__YOUR TASK__: The entries that follow need to be printed exactly as they are, minus any pictures.

··· ENTRIES SHOWN ···

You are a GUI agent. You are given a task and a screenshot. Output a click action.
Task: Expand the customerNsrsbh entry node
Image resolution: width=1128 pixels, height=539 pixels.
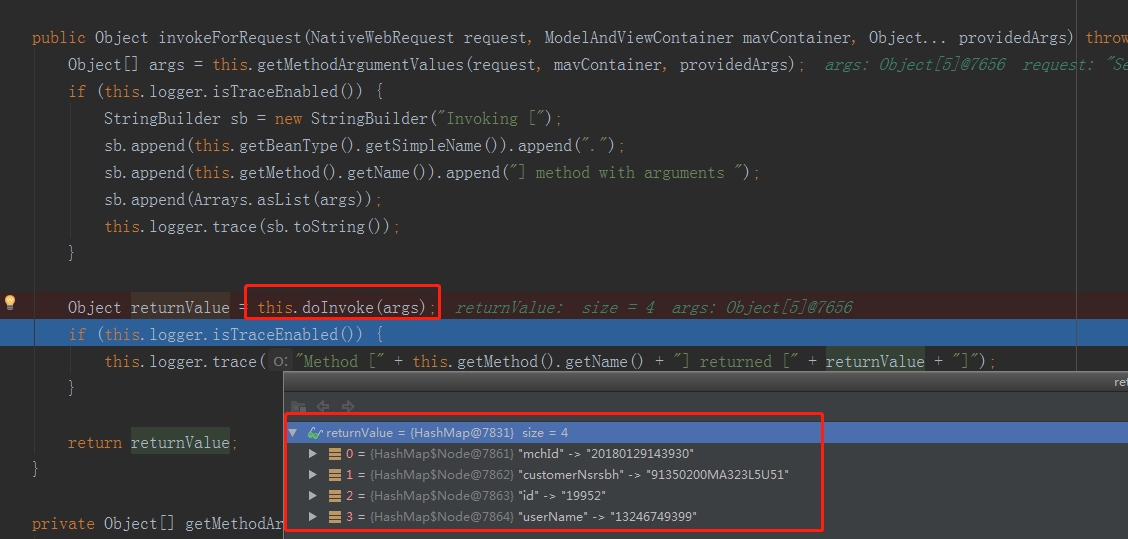[x=313, y=475]
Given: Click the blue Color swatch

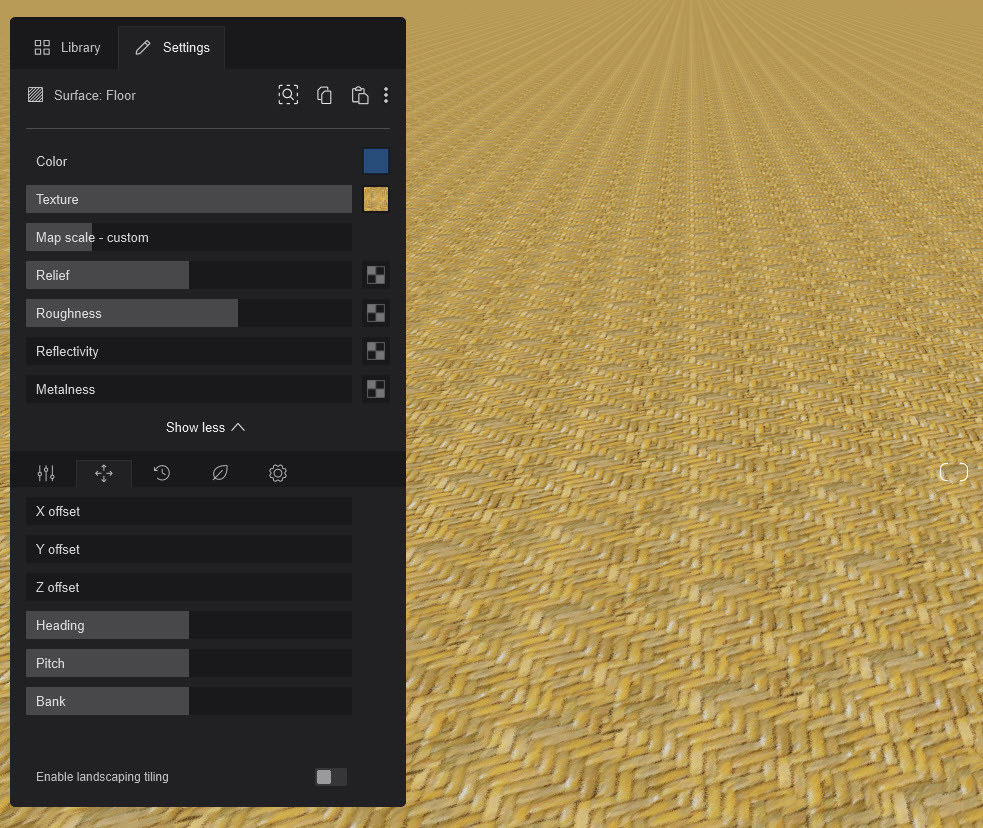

···

__ANSWER BOX__:
You are a GUI agent. You are given a task and a screenshot. Output a click action.
Task: Expand the customerNsrsbh entry node
Image resolution: width=1128 pixels, height=539 pixels.
[x=313, y=475]
Given: Click the blue Color swatch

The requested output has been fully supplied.